Anti-SLAPP laws like the Oklahoma Citizens Participation Act (OCPA) provide a bypass of the process-punishment by allowing for an early motion to dismiss, where the plaintiff has to put his cards on the table at the beginning of the process, and the defendant can move to dismiss on the basis of free-speech protecting precedents such as New York Times v. Sullivan.

Court of Civil Appeals Chief Judge Thomas Thornbrugh described the purpose of anti-SLAPP laws in Southwest Orthopaedic Specialists v. Allison:

Anti-SLAPP legislation appears to be the result of an increasing tendency by parties with substantial resources to file meritless lawsuits against critics or opponents, with the intent of discouraging or silencing those critics by burdening them with the time, stress, and cost of a legal action. To carry out this purpose, anti-SLAPP acts typically provide an accelerated dismissal procedure, available immediately after a suit is filed, in order to weed out meritless suits early in the litigation process.

Anti-SLAPP laws also protect speech by making falsely accused commentators and reporters whole for the funds they spent defending themselves, thus deterring meritless suits designed only to silence them. 12 O.S. 1438 states:

Section 1438. A. If the court orders dismissal of a legal action under the Oklahoma Citizens Participation Act, the court shall award to the moving party:

1. Court costs, reasonable attorney fees and other expenses incurred in defending against the legal action as justice and equity may require; and

2. Sanctions against the party who brought the legal action as the court determines sufficient to deter the party who brought the legal action from bringing similar actions described in the Oklahoma Citizens Participation Act.

HB 1236, which was co-authored by House Speaker Charles McCall and Senate Majority Floor Leader Greg McCortney, simply changed the "shall" highlighted above to "may."

In his veto message, Gov. Stitt explained his reasons for rejecting the bill:

Pursuant to the authority vested in me by Section 11 of Article VI of the Oklahoma Constitution,I have vetoed Enrolled House Bill 1236.

Enrolled House Bill 1236 would amend the Oklahoma Citizens Participation Act, which is
designed to deter lawsuits intended to chill Oklahomans' right of free speech, right to petition and right of association. Currently, defendants who secure dismissal of lawsuits under the Act are entitled to mandatory costs, attorney fees, other expenses, and potential sanctions. The Bill would make discretionary what is now mandatory.

Such a change would undermine the Act's purpose, ensuring a greater frequency of frivolous lawsuits against Oklahomans exercising free speech. Although I would support an amendment providing for mandatory attorney fees only when a strategic lawsuit against public participation (SLAPP) is found to be frivolous, this amendment would go too far in relaxing a needed deterrent.
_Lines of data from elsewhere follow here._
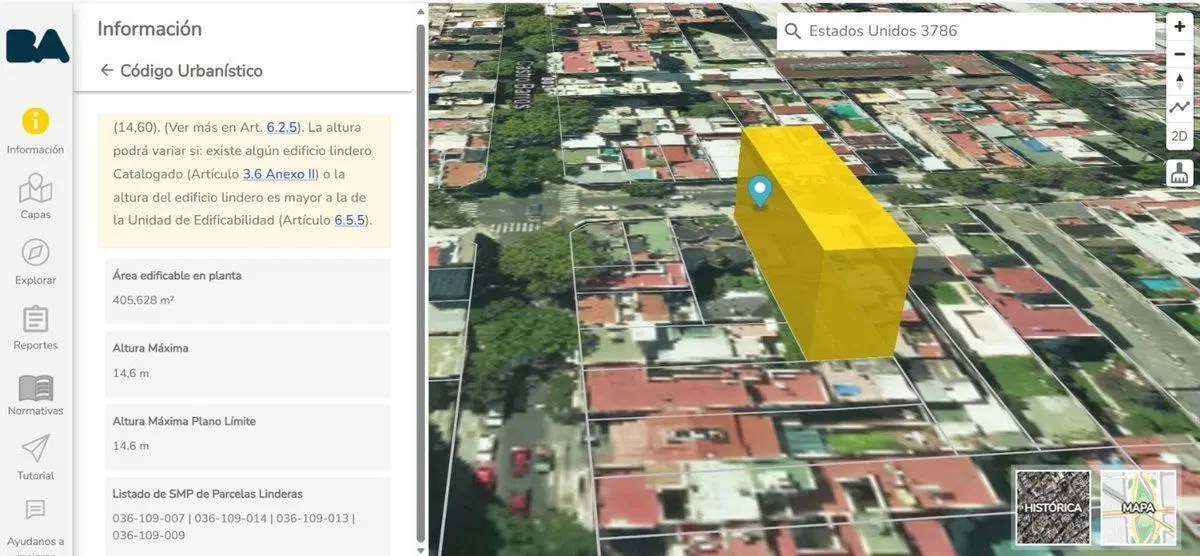Click the building icon below 2D
This screenshot has height=556, width=1200.
click(x=1180, y=172)
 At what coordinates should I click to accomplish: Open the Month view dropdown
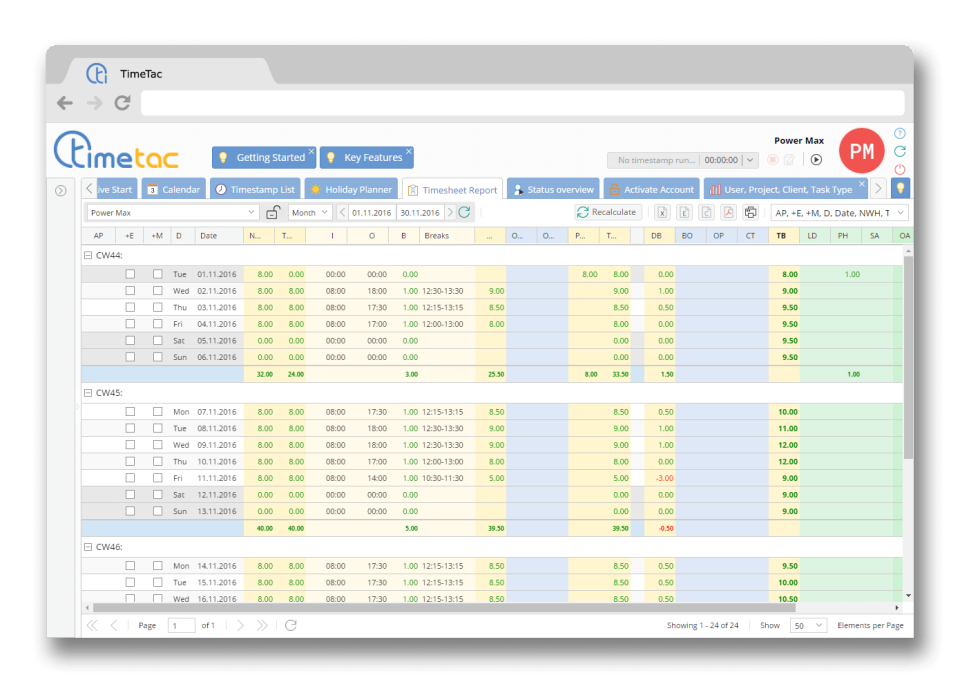(x=310, y=212)
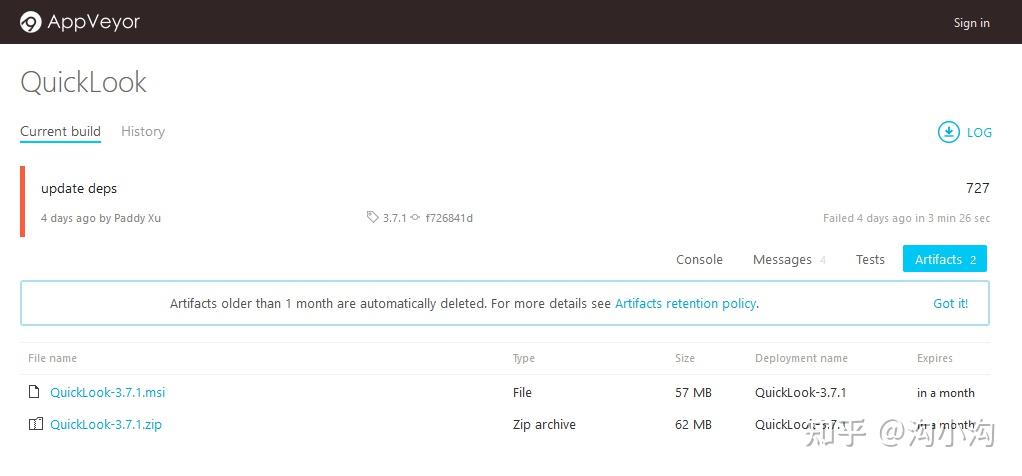Download QuickLook-3.7.1.zip
The image size is (1022, 476).
(105, 425)
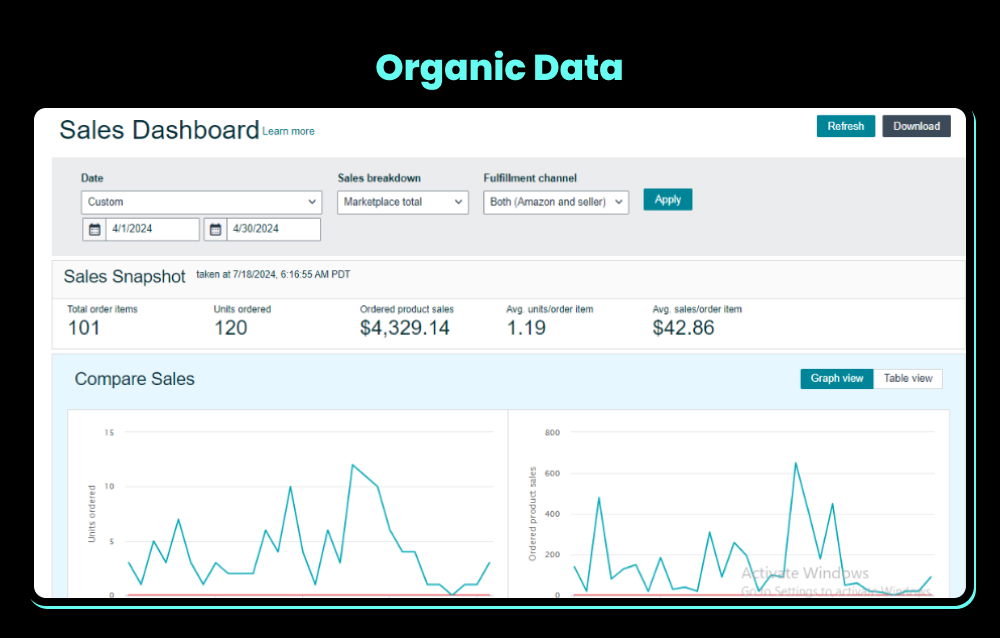Click the Download button
The image size is (1000, 638).
[916, 126]
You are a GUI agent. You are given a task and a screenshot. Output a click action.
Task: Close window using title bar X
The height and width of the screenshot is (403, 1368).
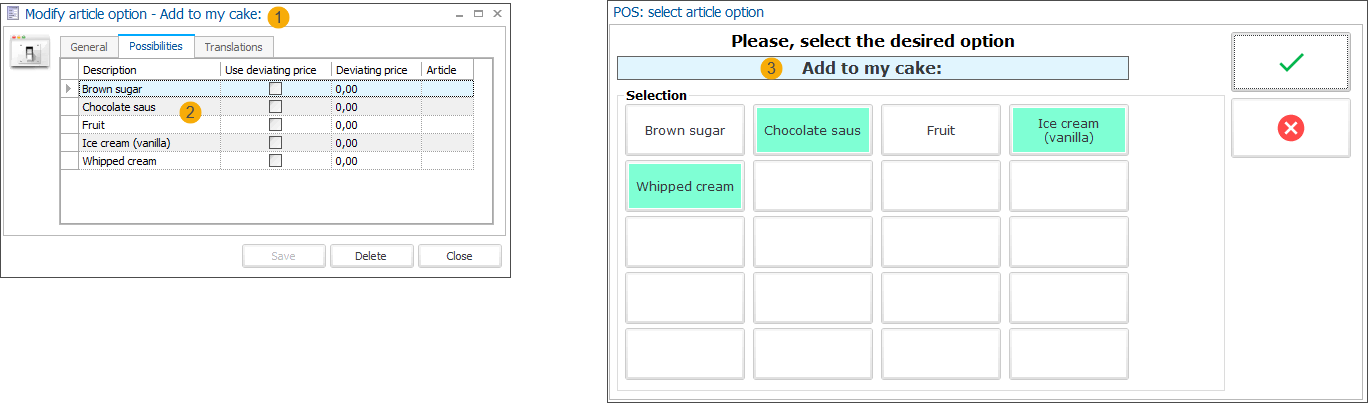(497, 15)
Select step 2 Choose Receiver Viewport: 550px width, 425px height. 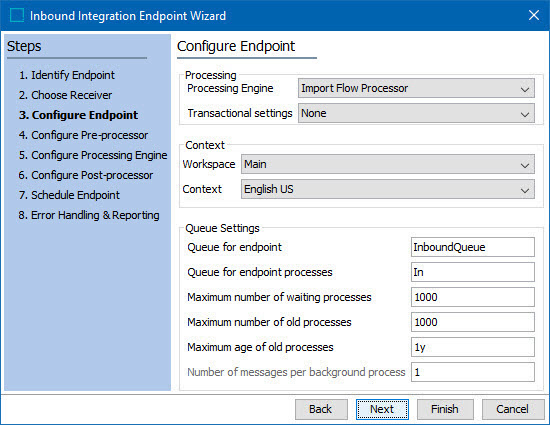[65, 95]
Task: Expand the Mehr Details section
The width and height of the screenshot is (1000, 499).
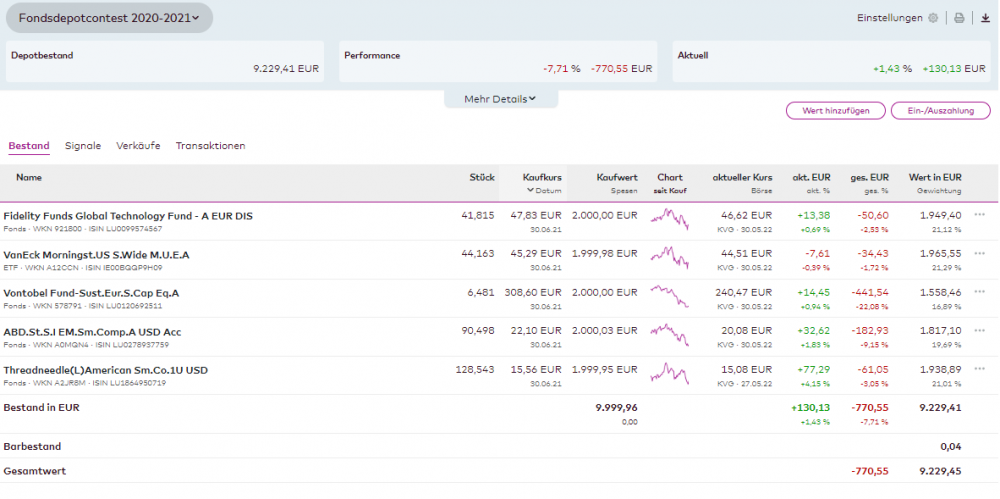Action: pos(500,99)
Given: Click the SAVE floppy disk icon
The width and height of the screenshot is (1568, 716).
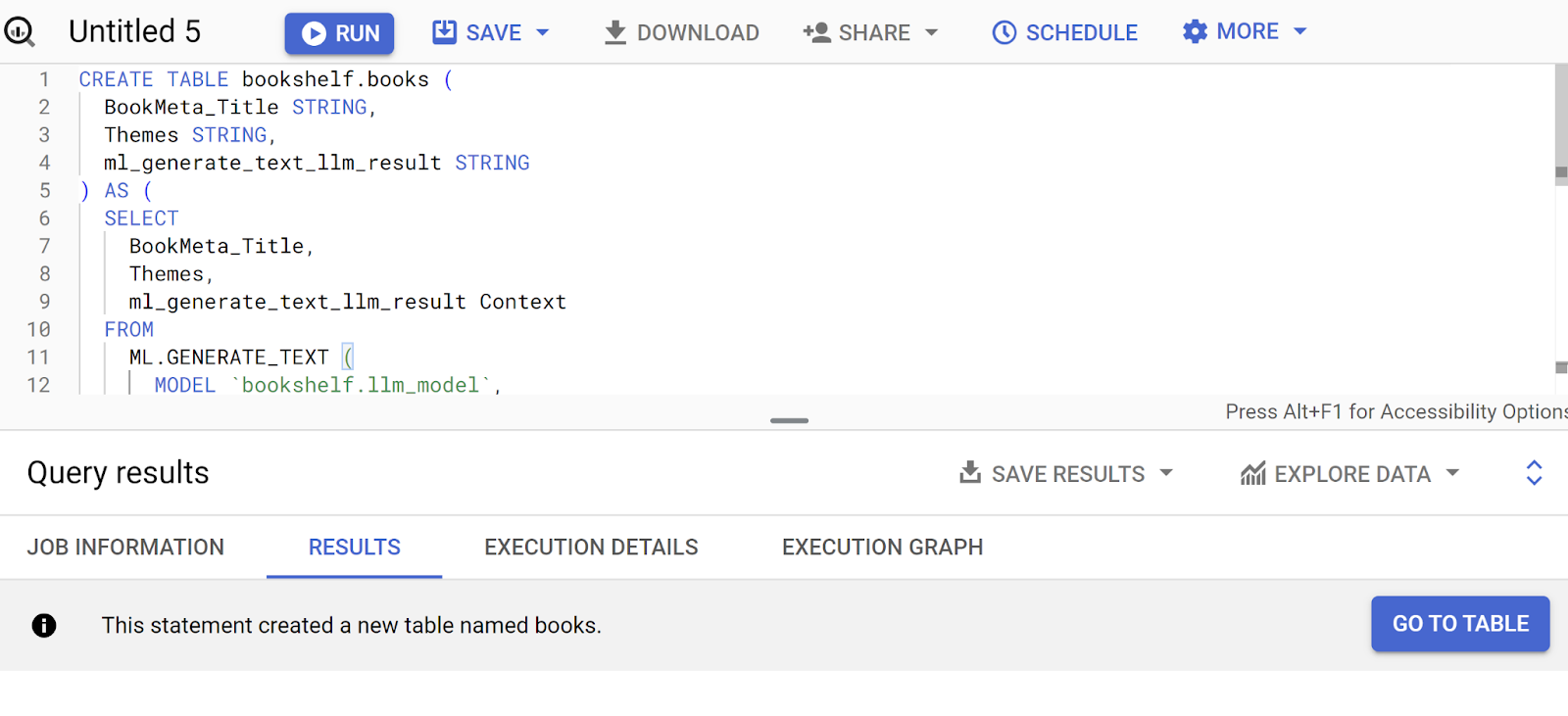Looking at the screenshot, I should [444, 32].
For these reasons, I have vetoed Enrolled House Bill 1236.

If awarding costs was a matter of discretion, a district judge might take note of a plaintiff's money, power, and connections, and decline to impose court costs after dismissing a SLAPP case for failing to make a prima facie case. A district judge might be worried that a wealthy, powerful, and connected plaintiff might recruit an opponent for his re-election.

We live in a time when mainstream media organizations, press outlets with the resources to fight a lengthy court battle, have chosen to become mouthpieces for the powerful, "to afflict the afflicted and comfort the comfortable," to invert Mr. Dooley's appraisal of the newspaper business. If the public is to hear about the evil deeds and corrupt practices of the powerful, it will fall to courageous outsiders who would be devastated by attritional lawfare waged by the deep-pocketed. The Oklahoma Citizens Participation Act provides essential protection to these truth tellers. One of my proudest accomplishments in a quarter-century of public involvement is my part in getting the OCPA through the legislature, with the essential help and leadership of Rep. John Trebilcock, Sen. Rick Brinkley, and Sen. Anthony Sykes. Thank you, Governor Stitt, for protecting the law's ability to protect us.

MORE: Over the weekend, Jonathan Small, president of the other OCPA (Oklahoma Council of Public Affairs) urged Gov. Stitt to veto HB 1236:

"Special interests who have for years tried to silence Oklahoma conservative voices have now asked lawmakers to make it easier to stifle conservative views," Small said.

Under current law, a defendant sued for defamation who wins a motion to dismiss asserting a First Amendment privilege is entitled to costs, attorney fees, and a sanction "sufficient to deter the party who brought the legal action." ...

"The special interests lobbying for this bill are saying the quiet part out loud: they want to bully opposing voices with no accountability," Small said. "Governor Stitt has never been one to give in to bully tactics, and OCPA encourages him to veto this bill."

OCPA journalist Ray Carter quoted national organizations supporting press freedom on the importance of anti-SLAPP laws, with high praise for Oklahoma's law:

The Institute for Free Speech ranks Oklahoma's current anti-SLAPP law among the best in the nation, noting the law "protects the exercise of the right of free speech, right to petition, and right to association."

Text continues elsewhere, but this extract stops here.